------ EXTRACTED MATERIAL ------
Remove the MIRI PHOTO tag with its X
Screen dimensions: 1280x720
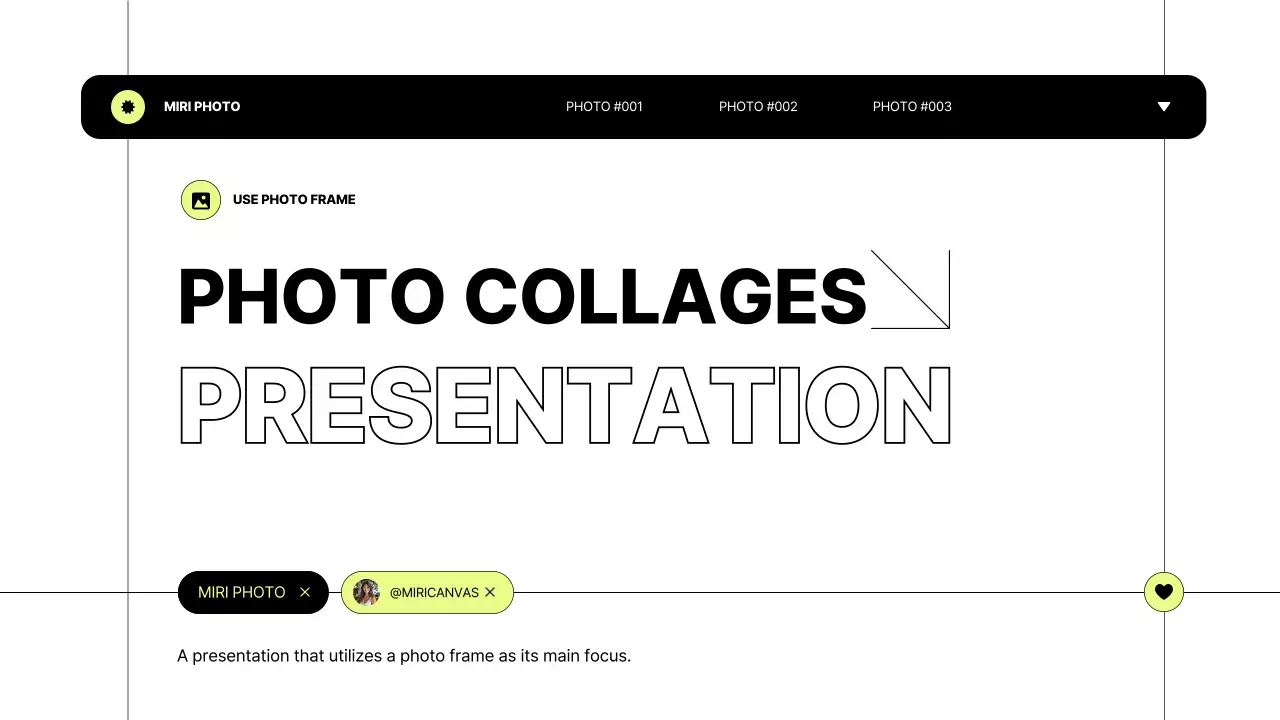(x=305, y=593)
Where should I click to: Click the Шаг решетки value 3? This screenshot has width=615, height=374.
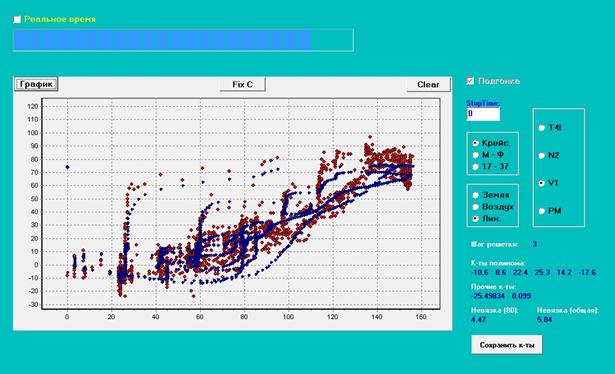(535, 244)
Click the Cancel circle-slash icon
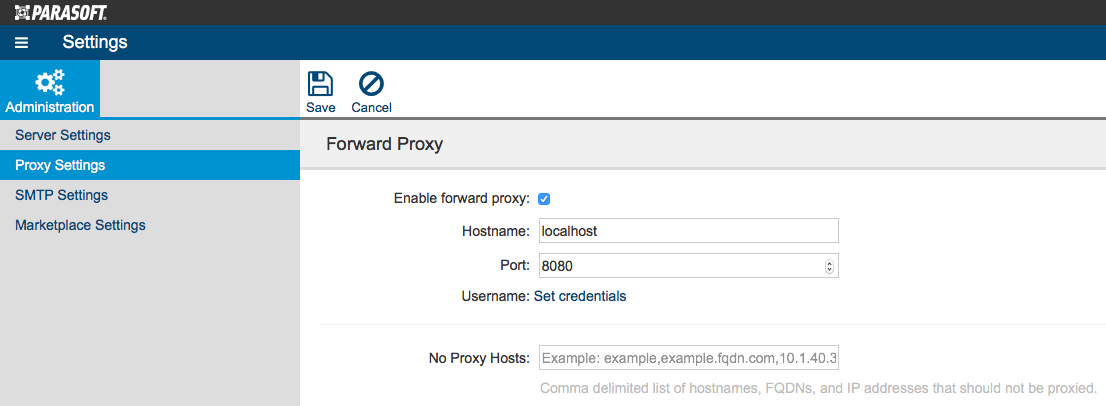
------
------ EXTRACTED MATERIAL ------
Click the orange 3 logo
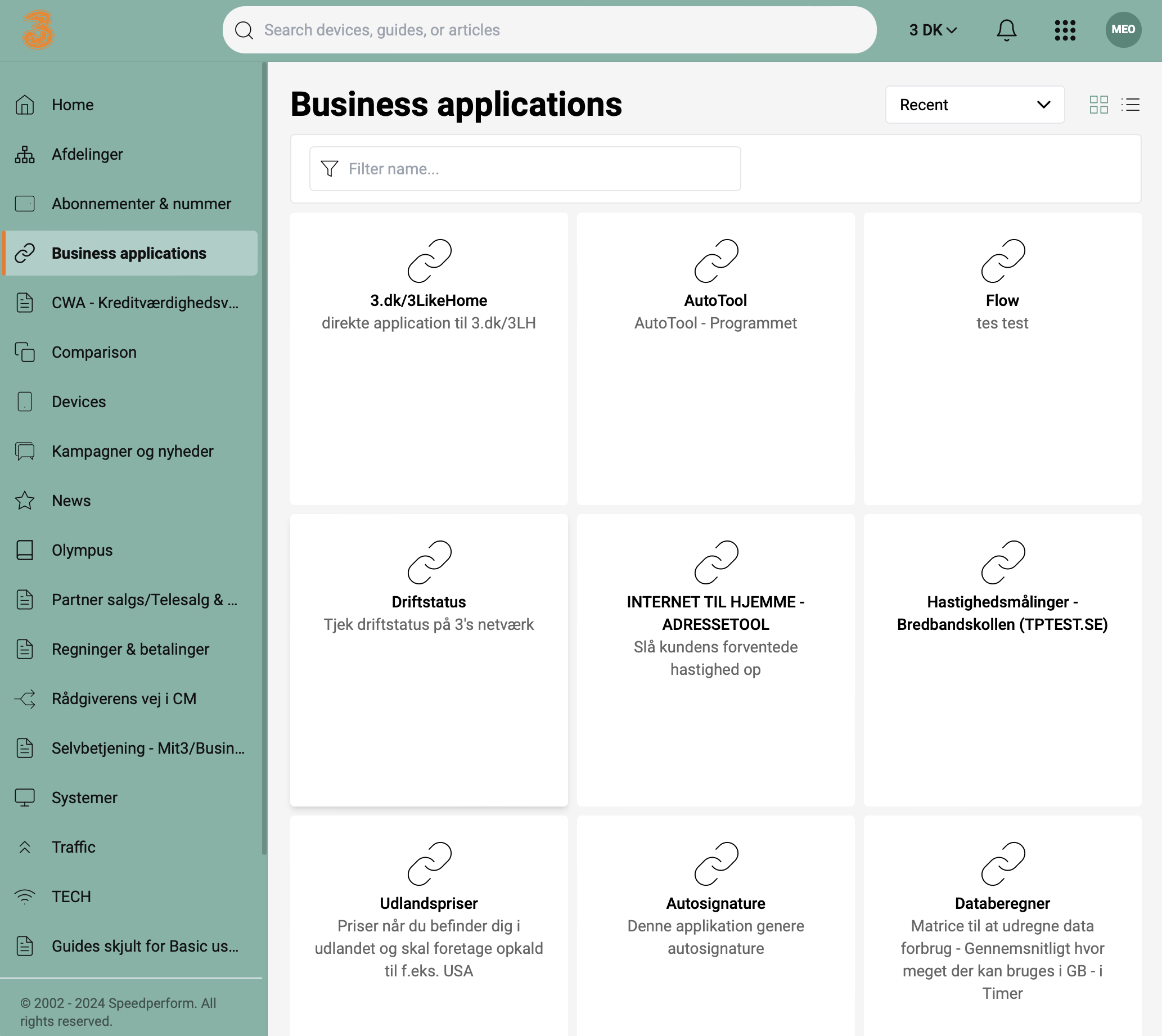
------
§ **DIRECTIVE**
Rewrite the records as a numbered list, starting with the line that contains "Remove the MIRI PHOTO tag with its X" and ending with the line that contains "Click the Cancel circle-slash icon", both included. Skip any blank lines and leave the pictures out.

§ **THE RESULT**
1. Remove the MIRI PHOTO tag with its X
2. Screen dimensions: 1280x720
3. (x=305, y=593)
4. Where should I click to: Click the Шаг решетки value 3? This screenshot has width=615, height=374.
5. (535, 244)
6. Click the Cancel circle-slash icon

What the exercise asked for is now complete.